Argh, the beer! It wasn’t that tart, with a hint of bitterness that I did not initially attribute to hops, but the hop bitterness become more evident when the beer warmed. The beer was made when raspberries were in season and the one we had on the evening was, by the brewer’s admission, still a little young. Gorgeously fragrant in the best way possible, I think this is a beer to ride cider’s coattails. I really wish it had’ve been the sour beer to break my sour beer virginity.

Scott of Bright Brewery introducing Pinky Framboise

Shandy gracefully stepping out of the limelight...for once

Back to hearing our fave beery Scot talk, the third beer on our list was Brouwerij Boon’s Oude Gueuze.

(image is not mine and comes from UC Davis ChemWiki site)

I added the above image to illustrate how one measures levels of acidity and alkaline/basic substances. Water (roughly) has a pH of 7.

The Oude Gueuze has a pH of 2. That, my friends, makes it a really fucking sour beer and oh boy was it felt! Easily the beer my palate struggled with the most. It was pretty ‘rude’ on the nose and extremely lively on the palate. Ale Stars folks had some great tasting notes for this one: dry concrete, wet cardboard (oxidation), pineapple, sherbet. Beautiful, cream-foam head. Apparently aged in two hundred year old wine barrels (and these dudes have making it since the sixteenth century). Reprazent.

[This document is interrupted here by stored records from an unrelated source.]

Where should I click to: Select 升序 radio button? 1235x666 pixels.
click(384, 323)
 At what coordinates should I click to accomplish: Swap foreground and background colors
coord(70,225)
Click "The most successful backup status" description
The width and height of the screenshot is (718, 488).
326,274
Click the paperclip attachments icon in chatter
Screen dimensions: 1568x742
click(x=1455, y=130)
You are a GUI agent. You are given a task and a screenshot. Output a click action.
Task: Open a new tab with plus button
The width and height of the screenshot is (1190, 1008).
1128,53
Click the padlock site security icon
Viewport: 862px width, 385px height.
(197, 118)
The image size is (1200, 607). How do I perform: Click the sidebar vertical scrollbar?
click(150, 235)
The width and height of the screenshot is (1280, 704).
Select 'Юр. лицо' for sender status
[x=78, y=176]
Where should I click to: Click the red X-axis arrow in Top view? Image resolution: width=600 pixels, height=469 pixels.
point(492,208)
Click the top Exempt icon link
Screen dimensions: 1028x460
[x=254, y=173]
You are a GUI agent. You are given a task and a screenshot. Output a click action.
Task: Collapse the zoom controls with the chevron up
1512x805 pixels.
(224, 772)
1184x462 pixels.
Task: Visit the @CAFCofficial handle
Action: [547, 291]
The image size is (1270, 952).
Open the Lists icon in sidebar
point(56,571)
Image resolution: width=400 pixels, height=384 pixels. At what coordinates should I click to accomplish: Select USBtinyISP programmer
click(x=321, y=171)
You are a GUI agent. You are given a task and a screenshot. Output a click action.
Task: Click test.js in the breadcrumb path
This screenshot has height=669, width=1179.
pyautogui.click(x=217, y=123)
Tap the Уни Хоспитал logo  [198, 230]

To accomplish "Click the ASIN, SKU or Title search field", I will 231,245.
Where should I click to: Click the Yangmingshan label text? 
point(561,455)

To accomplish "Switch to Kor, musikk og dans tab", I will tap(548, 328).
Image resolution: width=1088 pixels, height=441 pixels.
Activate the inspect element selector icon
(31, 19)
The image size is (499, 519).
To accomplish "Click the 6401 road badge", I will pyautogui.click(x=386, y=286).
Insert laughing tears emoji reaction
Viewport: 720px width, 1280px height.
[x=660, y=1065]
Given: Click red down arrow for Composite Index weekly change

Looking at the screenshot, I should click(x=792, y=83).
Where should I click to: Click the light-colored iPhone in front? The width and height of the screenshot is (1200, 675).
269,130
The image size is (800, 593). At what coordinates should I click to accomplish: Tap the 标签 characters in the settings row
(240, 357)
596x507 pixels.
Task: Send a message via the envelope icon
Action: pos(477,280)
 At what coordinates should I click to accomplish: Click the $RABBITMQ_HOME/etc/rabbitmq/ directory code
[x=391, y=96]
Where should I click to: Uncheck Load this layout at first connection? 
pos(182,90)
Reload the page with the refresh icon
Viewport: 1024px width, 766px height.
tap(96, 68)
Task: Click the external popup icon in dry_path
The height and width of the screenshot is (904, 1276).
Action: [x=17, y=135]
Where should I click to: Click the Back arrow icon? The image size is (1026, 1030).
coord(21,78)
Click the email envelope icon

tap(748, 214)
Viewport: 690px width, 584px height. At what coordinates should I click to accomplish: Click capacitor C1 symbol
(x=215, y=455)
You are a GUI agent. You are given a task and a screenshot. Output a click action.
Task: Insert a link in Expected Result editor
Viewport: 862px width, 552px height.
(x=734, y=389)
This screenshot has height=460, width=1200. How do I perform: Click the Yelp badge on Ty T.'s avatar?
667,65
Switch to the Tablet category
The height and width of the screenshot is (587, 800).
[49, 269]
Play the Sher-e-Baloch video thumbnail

Lastly, a nice bookend to my personal lambic journey — started with a Cantillon I’d had before and ended with another: the Iris. Again, before the sour beer pedants get up in my grill, first things first: Iris’ maturation year is 2007 and any matured in 2007 were bottled in 2009. It’s one of the few unblended lambics that uses fresh hops. Funny that this seemed such shock to the tastebuds (again, at Slowbeer’s Cantillon showcase) but seemed quite, well, natural at this stage. It has a white foamy cottonwool-like head, a very carbonated mouthfeel, with antiseptic and metallic notes – none of those notes being unpleasant. A tad bitter initially not seeming to be hop-driven, but like the Pinky Framboise, once it warms up the bitterness is more evidently hop-related. Still, it’s mouth-puckering but a solid, smooth flavoured sour beer.

Cantillon Iris

Though there are about one hundred different bacteria to be found in lambics, the three main suspects for making lambics the special whatsits that they are are Brettanomyces, Lactobacillus and acetic acid bacteria. Erm, don’t read the lacto’s Wiki page too thoroughly…it’s present in some rather yonic places, it would appear. So yes, ‘bad’ bacteria can yield some good things. Unrelated to beer, I learnt just before going to this Ale Stars that sometimes really, really bad bacteria can save lives. In other cases, it can cause mirth within the Australian craft beer community, particularly when an uninvited bacterium gatecrashes. I’m sure Corey Worthington wouldn’t have minded…

Incidentally, even repetitive music when performed consummately is still hair-on-back-of-neck amazing. The same goes with beer, and these beers too. While I’ve had the pleasure of having had both the Cantillons offered at this night before, repeat performances remind you why you fell in love with them in the first place, or give you a chance to have them grow on you. The lambic love groweth and this was reflected by fellow Ale Star members, though given the aceness of Ale Stars in general (no, not myself, I’m a miscreant lapsed member now), it’s not a jot surprising.